I have 10 CHARACTER columns in table mytable. Mytable is indexed by some of
those columns.

CREATE TABLE mytable ( col1 CHARACTER(10),
col2 CHARACTER(10),col3 CHARACTER(10),col4 CHARACTER(10),col5
CHARACTER(10),col6 CHARACTER(10),col7 CHARACTER(10),col8 CHARACTER(10),col9
CHARACTER(10), col10 CHARACTER(10) );

CREATE INDEX i1 ON mytable(col1);
CREATE INDEX i2 ON mytable(col2);

I need to select records by knowing some characters from beginning.
I know always 1-10 first characters of col1. So my LIKE pattern starts
always with constant characters and ends with % .

I can use LIKE:

SELECT * FROM mytable
WHERE col1 LIKE 'A%'
AND col2 LIKE 'BC%'
AND col3 LIKE 'DEF%'
AND col4 LIKE 'G%';

or substring():

SELECT * FROM mytable
WHERE substring(col1 for 1)='A'
AND substring(col2 for 2)= 'BC'
AND substring(col3 for 3)='DEF'
AND substring(col4 for 1) ='G';


Can Postgres 8.1 use indexes to speed the queries above ?

Which is the best way to to write the where clause in this case so that
index is used ?

Andrus.


Digg this Post!Add Post to del.icio.usBookmark Post in TechnoratiFurl this Post!
Reply With Quote
  #2 (permalink)  
Old 04-09-2008, 06:53 AM
Jim C. Nasby
 
Posts: n/a
Default Re: Best way to use indexes for partial match at beginning

Well, for starters, see if PostgreSQL is currently using any indexes via
EXPLAIN. First rule of performance tuning: don't.

If it's not (which is probably the case), then your best bet is to
create functional indexes; ie:

CREATE INDEX mytable__col1_4 ON mytable( substring( col1 for 4 ) );

You can then either

SELECT ... WHERE substring( col1 for 4 ) = blah

or

SELECT ... WHERE substring( col1 for 4 ) LIKE 'bla%'

Though that last one might not use the index; you'll have to check and
see.

Also, keep in mind that PostgreSQL doesn't store CHAR the same as most
other databases; the internal storage is the same as what's used for
VARCHAR and TEXT.

On Sun, Nov 06, 2005 at 11:03:01PM +0200, Andrus Moor wrote:
> I have 10 CHARACTER columns in table mytable.

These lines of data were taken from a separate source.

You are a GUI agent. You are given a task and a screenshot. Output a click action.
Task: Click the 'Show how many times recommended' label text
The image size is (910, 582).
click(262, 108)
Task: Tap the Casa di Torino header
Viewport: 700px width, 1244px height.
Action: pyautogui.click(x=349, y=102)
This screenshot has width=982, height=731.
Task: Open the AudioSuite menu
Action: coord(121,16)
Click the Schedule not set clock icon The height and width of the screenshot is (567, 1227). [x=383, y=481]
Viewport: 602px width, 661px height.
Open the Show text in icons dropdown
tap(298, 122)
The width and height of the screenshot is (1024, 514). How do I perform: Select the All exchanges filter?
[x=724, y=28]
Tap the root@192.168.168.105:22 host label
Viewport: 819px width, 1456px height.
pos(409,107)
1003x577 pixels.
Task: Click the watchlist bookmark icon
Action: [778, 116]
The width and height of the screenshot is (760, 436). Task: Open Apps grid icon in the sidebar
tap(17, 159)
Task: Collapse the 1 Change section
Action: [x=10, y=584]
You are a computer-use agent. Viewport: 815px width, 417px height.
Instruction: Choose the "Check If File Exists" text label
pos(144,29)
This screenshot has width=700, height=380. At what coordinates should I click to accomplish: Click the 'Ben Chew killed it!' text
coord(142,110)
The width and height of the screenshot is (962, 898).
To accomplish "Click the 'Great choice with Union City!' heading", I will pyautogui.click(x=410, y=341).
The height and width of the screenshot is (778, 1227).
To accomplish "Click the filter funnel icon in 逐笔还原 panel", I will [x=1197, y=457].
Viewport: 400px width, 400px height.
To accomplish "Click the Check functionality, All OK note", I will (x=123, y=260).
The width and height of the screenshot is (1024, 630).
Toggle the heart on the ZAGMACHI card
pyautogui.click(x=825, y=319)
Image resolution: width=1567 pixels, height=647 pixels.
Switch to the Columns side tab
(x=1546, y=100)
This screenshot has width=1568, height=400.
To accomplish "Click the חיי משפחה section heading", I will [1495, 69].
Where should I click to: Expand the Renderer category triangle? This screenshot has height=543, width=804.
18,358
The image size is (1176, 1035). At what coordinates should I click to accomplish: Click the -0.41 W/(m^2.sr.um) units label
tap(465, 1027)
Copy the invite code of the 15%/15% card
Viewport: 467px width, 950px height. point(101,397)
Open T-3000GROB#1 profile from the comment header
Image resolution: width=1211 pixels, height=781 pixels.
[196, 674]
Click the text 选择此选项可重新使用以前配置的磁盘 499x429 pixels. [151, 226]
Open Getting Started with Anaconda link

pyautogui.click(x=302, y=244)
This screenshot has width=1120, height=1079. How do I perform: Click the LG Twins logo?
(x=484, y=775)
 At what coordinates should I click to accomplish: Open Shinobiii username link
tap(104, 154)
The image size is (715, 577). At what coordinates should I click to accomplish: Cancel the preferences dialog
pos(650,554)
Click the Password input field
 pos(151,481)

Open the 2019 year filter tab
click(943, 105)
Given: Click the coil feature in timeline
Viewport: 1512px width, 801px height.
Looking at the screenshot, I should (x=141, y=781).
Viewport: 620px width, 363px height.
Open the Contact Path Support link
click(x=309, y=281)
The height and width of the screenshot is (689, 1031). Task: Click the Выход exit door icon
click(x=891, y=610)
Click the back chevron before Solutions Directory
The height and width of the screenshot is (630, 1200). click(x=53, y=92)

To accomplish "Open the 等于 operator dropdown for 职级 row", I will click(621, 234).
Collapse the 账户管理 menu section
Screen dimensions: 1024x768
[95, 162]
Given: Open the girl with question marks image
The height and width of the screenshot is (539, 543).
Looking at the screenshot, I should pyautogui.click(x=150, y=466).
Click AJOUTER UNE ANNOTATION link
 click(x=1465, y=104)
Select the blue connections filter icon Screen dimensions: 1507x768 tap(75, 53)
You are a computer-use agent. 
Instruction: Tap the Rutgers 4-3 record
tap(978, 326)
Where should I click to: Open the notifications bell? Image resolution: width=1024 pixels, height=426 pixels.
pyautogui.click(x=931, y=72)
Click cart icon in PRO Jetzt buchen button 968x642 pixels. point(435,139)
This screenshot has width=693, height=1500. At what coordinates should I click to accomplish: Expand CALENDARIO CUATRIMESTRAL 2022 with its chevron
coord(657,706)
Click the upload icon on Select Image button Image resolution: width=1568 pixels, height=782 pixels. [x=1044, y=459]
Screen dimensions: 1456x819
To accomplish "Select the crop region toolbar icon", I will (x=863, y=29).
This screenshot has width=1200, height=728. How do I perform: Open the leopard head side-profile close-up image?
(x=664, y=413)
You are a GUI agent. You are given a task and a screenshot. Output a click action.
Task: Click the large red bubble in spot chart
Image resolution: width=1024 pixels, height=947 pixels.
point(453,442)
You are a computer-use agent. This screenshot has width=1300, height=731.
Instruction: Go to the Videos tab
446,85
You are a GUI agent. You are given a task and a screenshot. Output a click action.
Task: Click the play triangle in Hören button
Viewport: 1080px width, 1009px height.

Mytable is indexed by some of
> those columns.
>
> CREATE TABLE mytable ( col1 CHARACTER(10),
> col2 CHARACTER(10),col3 CHARACTER(10),col4 CHARACTER(10),col5
> CHARACTER(10),col6 CHARACTER(10),col7 CHARACTER(10),col8 CHARACTER(10),col9
> CHARACTER(10), col10 CHARACTER(10) );
>
> CREATE INDEX i1 ON mytable(col1);
> CREATE INDEX i2 ON mytable(col2);
>
> I need to select records by knowing some characters from beginning.
> I know always 1-10 first characters of col1. So my LIKE pattern starts
> always with constant characters and ends with % .
>
> I can use LIKE:
>
> SELECT * FROM mytable
> WHERE col1 LIKE 'A%'
> AND col2 LIKE 'BC%'
> AND col3 LIKE 'DEF%'
> AND col4 LIKE 'G%';
>
> or substring():
>
> SELECT * FROM mytable
> WHERE substring(col1 for 1)='A'
> AND substring(col2 for 2)= 'BC'
> AND substring(col3 for 3)='DEF'
> AND substring(col4 for 1) ='G';
>
>
> Can Postgres 8.1 use indexes to speed the queries above ?
>
> Which is the best way to to write the where clause in this case so that
> index is used ?
>
> Andrus.
>
>
>
> ---------------------------(end of broadcast)---------------------------
> TIP 9: In versions below 8.0, the planner will ignore your desire to
> choose an index scan if your joining column's datatypes do not
> match
>


--
Jim C. Nasby, Sr. Engineering Consultant jnasby@pervasive.com
Pervasive Software http://pervasive.com work: 512-231-6117
vcard: http://jim.nasby.net/pervasive.vcf cell: 512-569-9461

---------------------------(end of broadcast)---------------------------
TIP 5: don't forget to increase your free space map settings

Digg this Post!Add Post to del.icio.usBookmark Post in TechnoratiFurl this Post!
Reply With Quote
  #3 (permalink)  
Old 04-09-2008, 06:54 AM
Andrus
 
Posts: n/a
Default Re: Best way to use indexes for partial match at beginning

> Well, for starters, see if PostgreSQL is currently using any indexes via
> EXPLAIN. First rule of performance tuning: don't.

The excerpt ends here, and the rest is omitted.